In her new book, Gayle Laakmann McDowell, a former Microsoft intern and Google employee who served on the hiring committee, talks about how to prepare for a career in a high-tech firm.
I think some part of every IT pro fantasizes about what it would be like to work for a tech company, and not just be the tech in a non-technical business. After all, it would have to be energizing to be surrounded by people who are on the bleeding edge of technology, like Microsoft or Apple, and are working toward a common goal. And despite some stories that paint a less than favorable picture of some of these workplaces, you know there's a little bit of prestige associated with working at Google or places like that.
In her new book, The Google Resume, Gayle Laakmann McDowell gives some great tips on how to prepare for a career or land a job at a top tech company. McDowell worked in Google Engineering for three years, where she served on the hiring committee and interviewed over 120 candidates.
In the book she covers everything from what kind of experience and education you should have to what you should have in your resume and cover letter.
She presents some recommendations to consider when a tech company is in your sights:
Develop a track record of achievement
Whether it be in academics, project work, volunteer work or even athletics, you should be able to show that you have a pattern of setting goals and accomplishing them.
Speak and write well
Good communication skills are vital to your career success. McDowell suggests taking a public speaking course if you're not comfortable with it.

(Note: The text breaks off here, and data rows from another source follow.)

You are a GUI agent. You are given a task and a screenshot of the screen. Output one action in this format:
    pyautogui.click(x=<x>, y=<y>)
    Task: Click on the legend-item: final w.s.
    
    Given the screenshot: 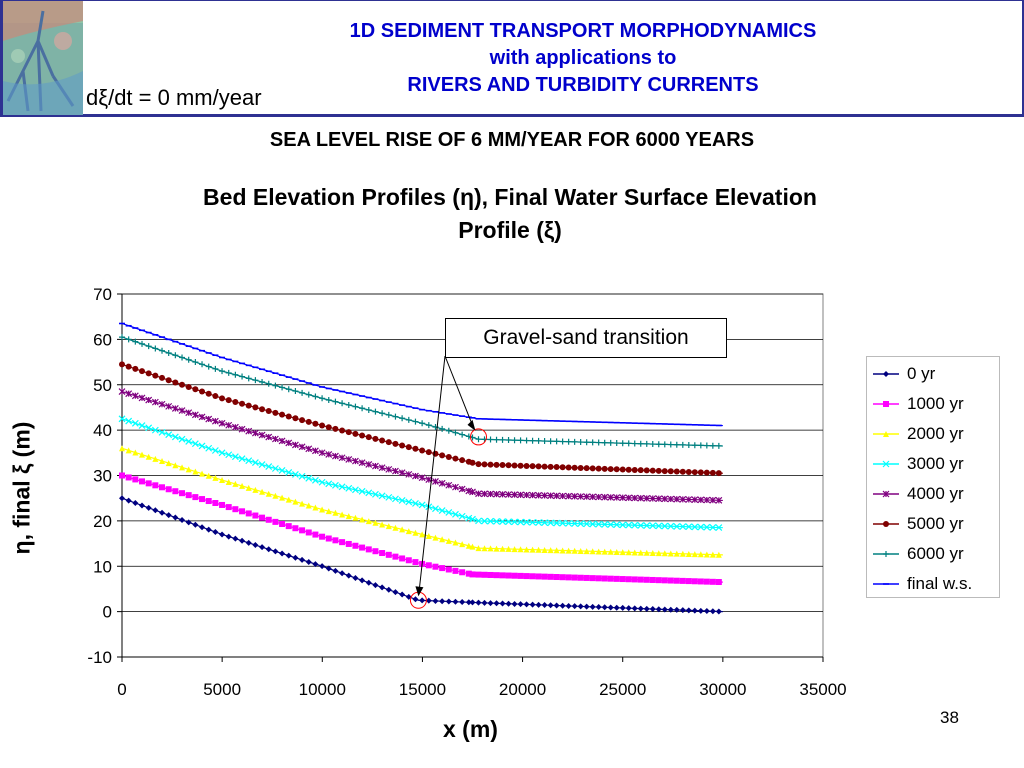 What is the action you would take?
    pyautogui.click(x=933, y=584)
    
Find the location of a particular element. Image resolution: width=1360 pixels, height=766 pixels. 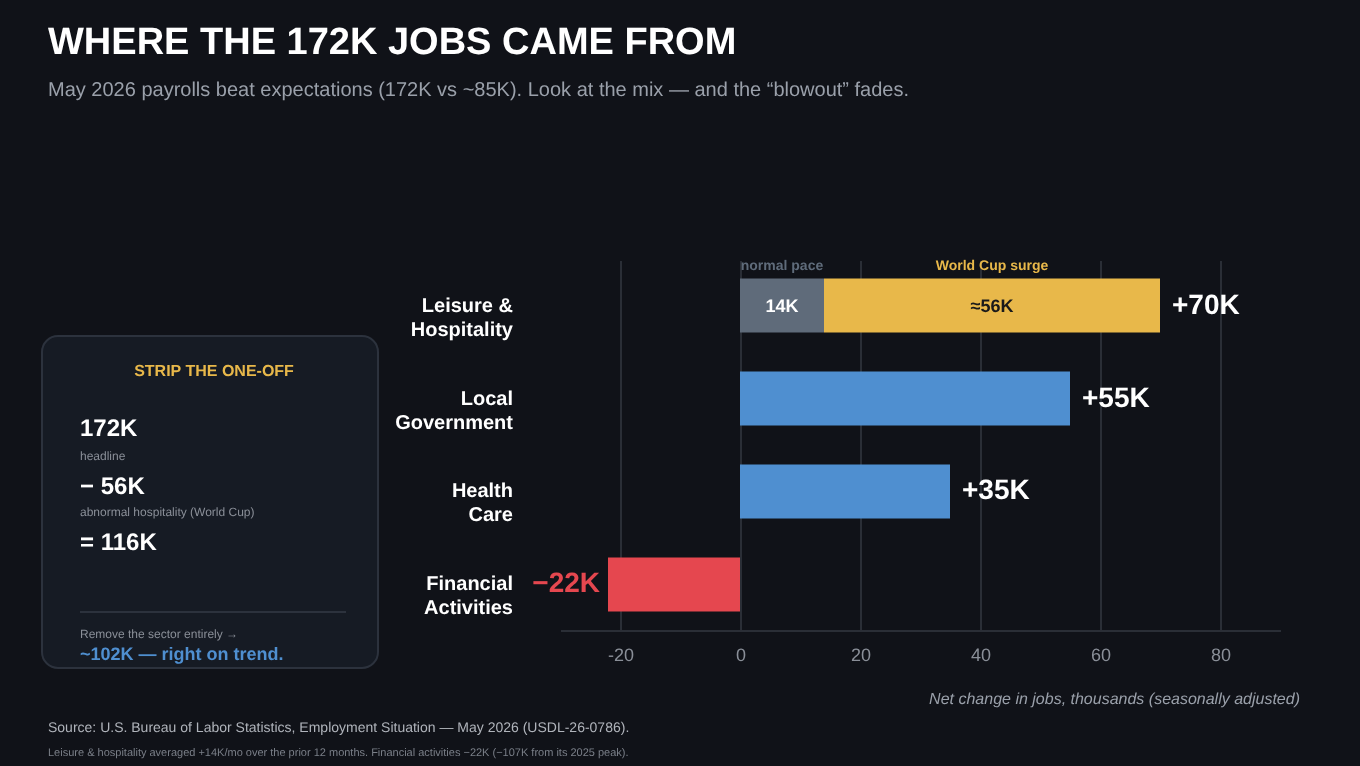

text: 172K is located at coordinates (110, 428).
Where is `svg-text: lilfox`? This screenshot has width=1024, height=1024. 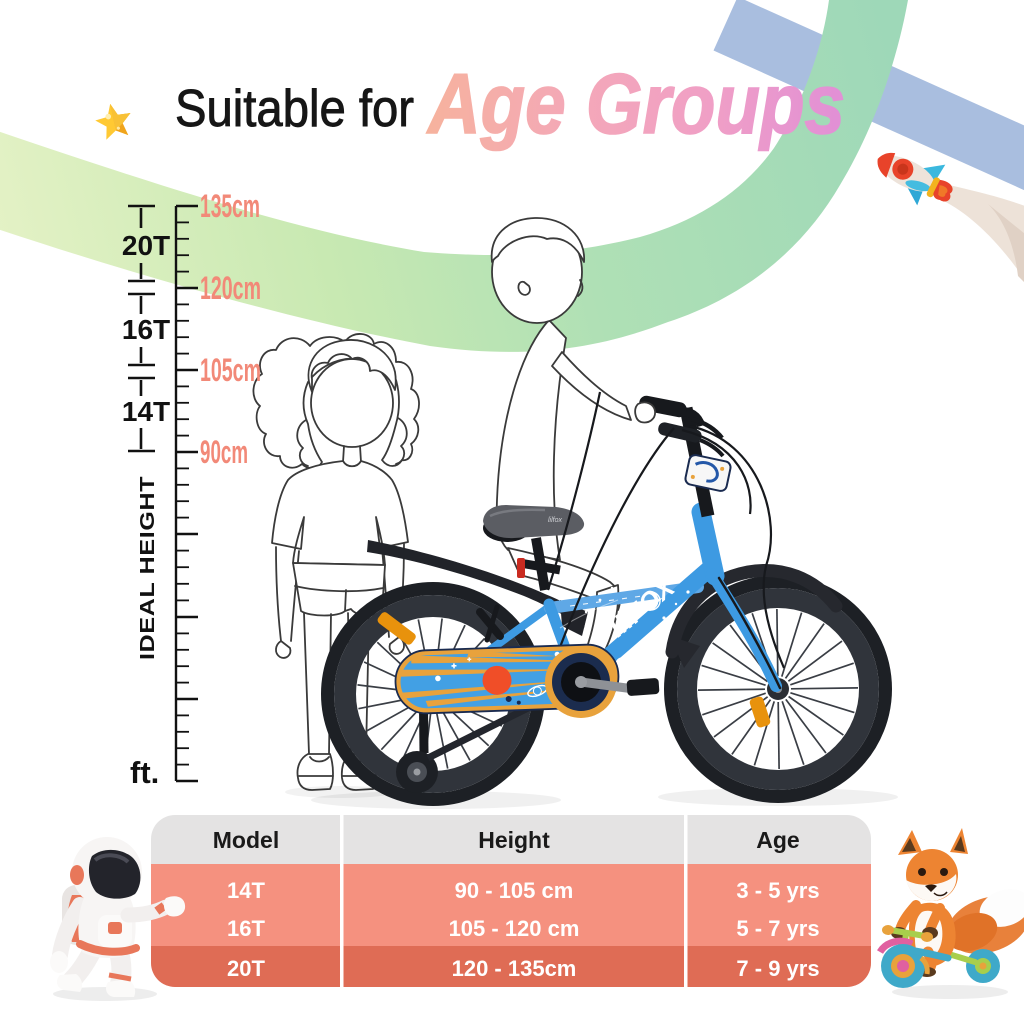 svg-text: lilfox is located at coordinates (556, 520).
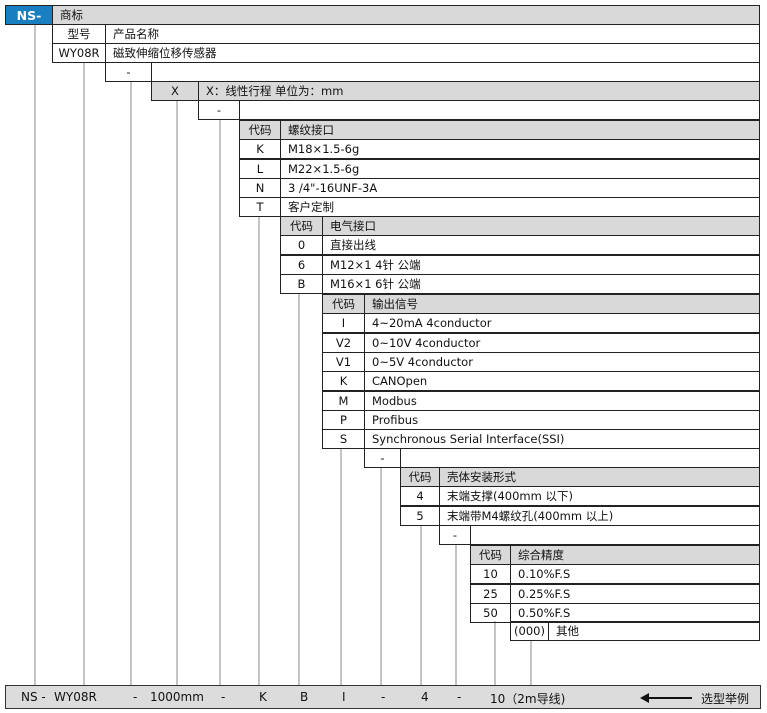 The width and height of the screenshot is (767, 713). Describe the element at coordinates (541, 246) in the screenshot. I see `option-desc: 直接出线` at that location.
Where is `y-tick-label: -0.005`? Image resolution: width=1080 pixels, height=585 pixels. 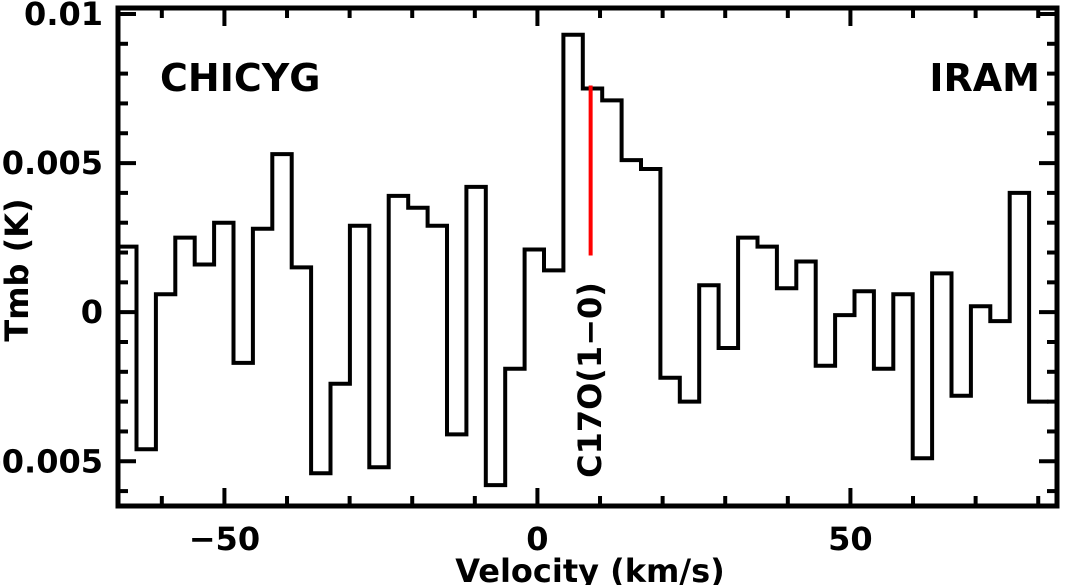 y-tick-label: -0.005 is located at coordinates (52, 461).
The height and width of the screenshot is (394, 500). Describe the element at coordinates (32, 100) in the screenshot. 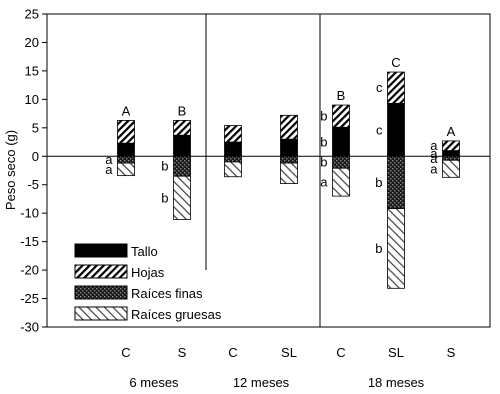

I see `y-tick-label: 10` at that location.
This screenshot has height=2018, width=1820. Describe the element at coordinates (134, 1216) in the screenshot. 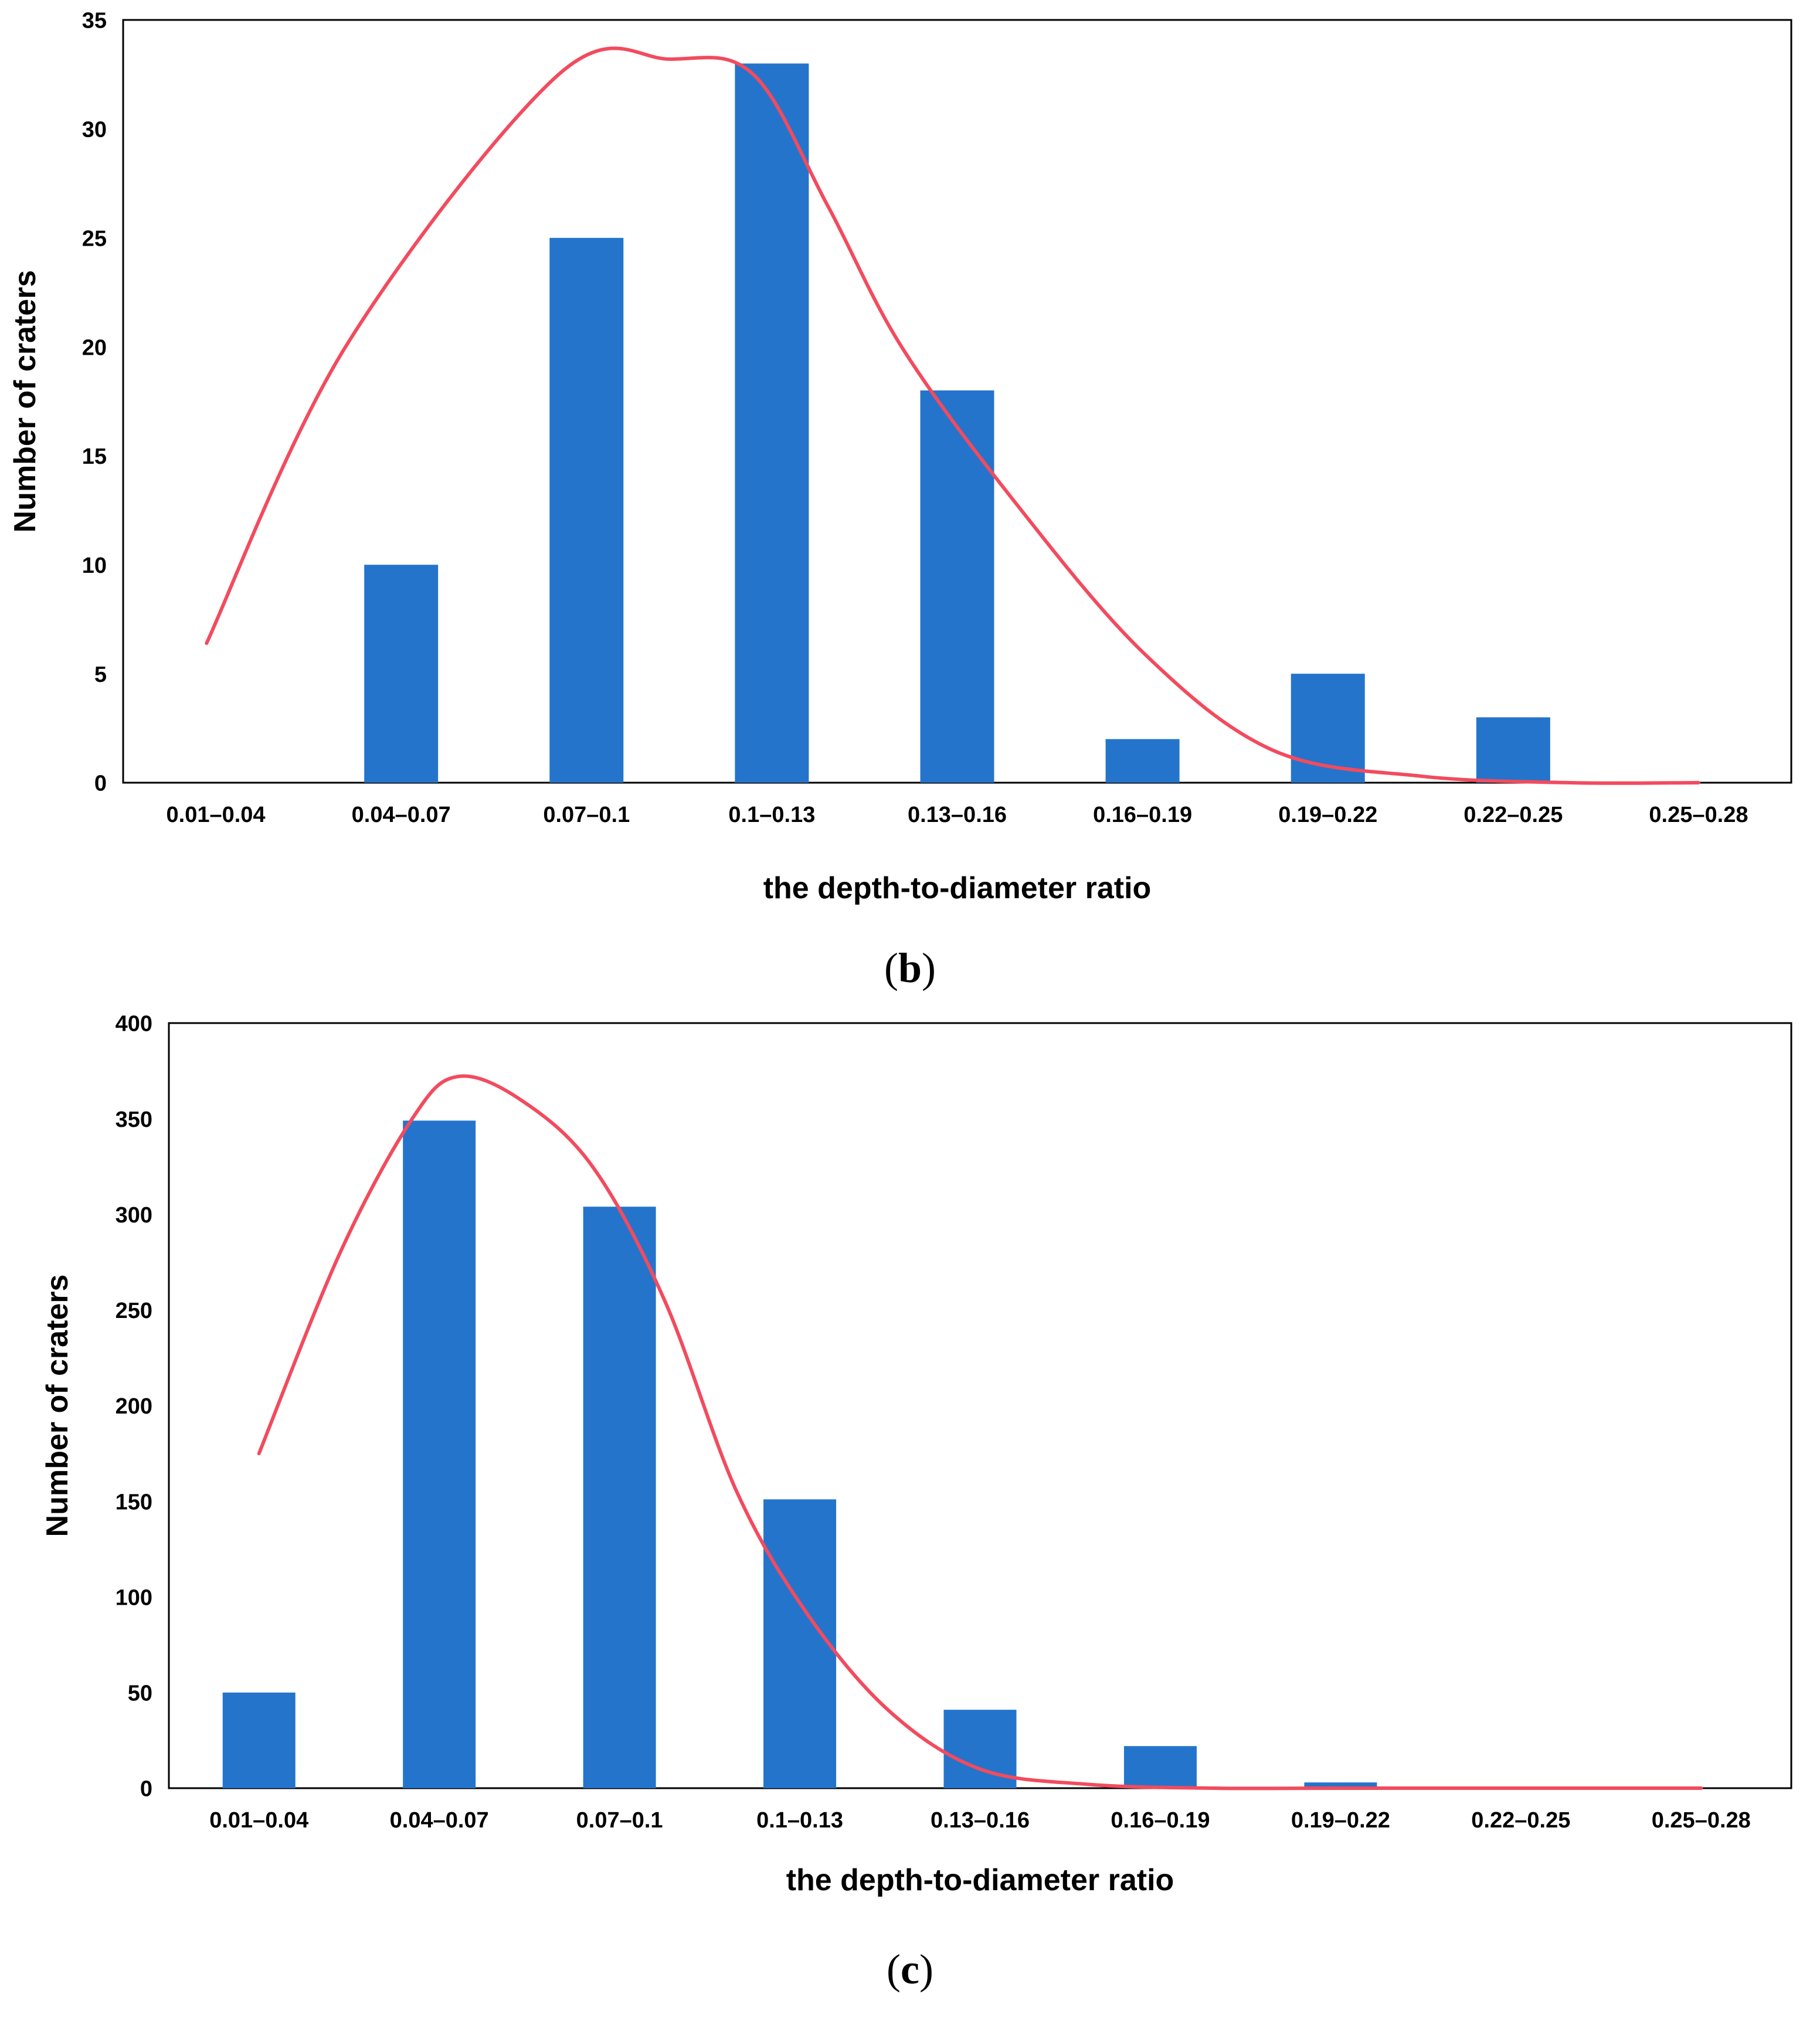

I see `y-tick-label: 300` at that location.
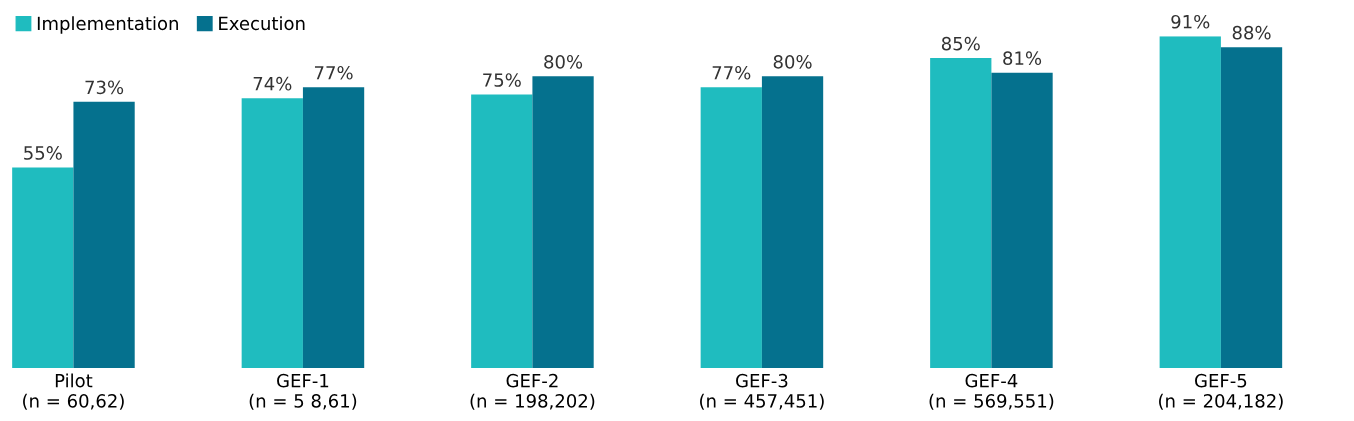 Image resolution: width=1354 pixels, height=421 pixels. I want to click on x-tick-label: GEF-2 (n = 198,202), so click(532, 392).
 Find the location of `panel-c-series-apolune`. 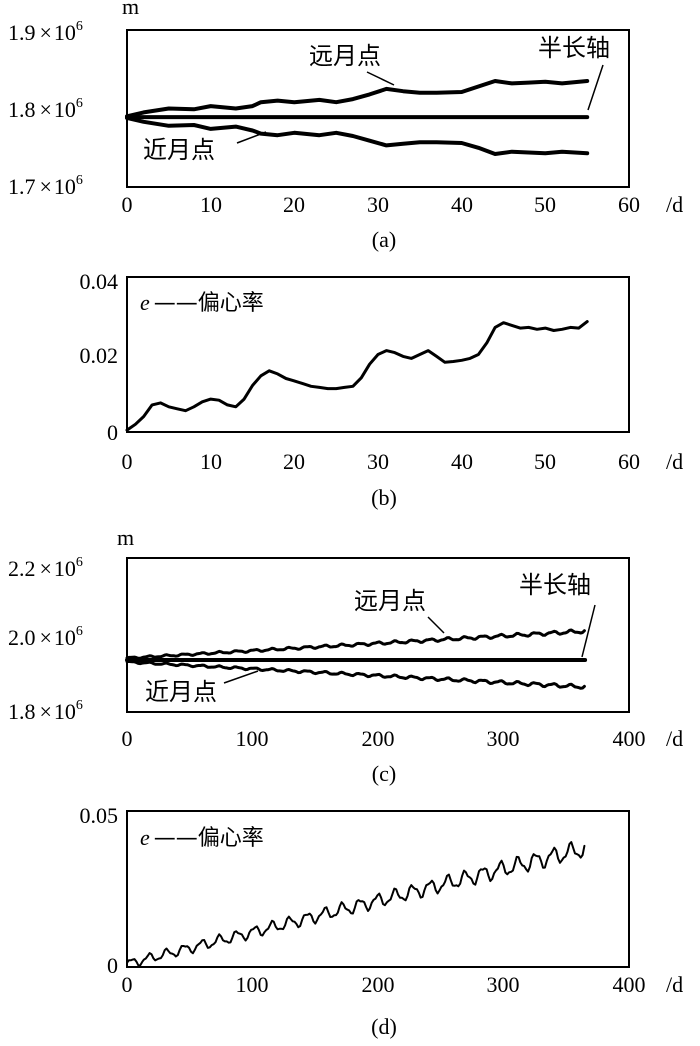

panel-c-series-apolune is located at coordinates (356, 644).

And take a writing course to get more practice being about to write clearly and professionally.
Become a leader
You don't have to join a bunch of clubs and work so that the title of President is yours in every case. McDowell says that you just need to find something you can lead and that has quantifiable results. She cites one guy who led a fund-raising process that ended up raising 17 percent more money than the year before.
Find a mentor (or become a mentor)
Either role in a mentoring relationship will teach you something.
Develop a tangible skill
Work on nurturing a depth in a specific skill that will set you apart from everyone.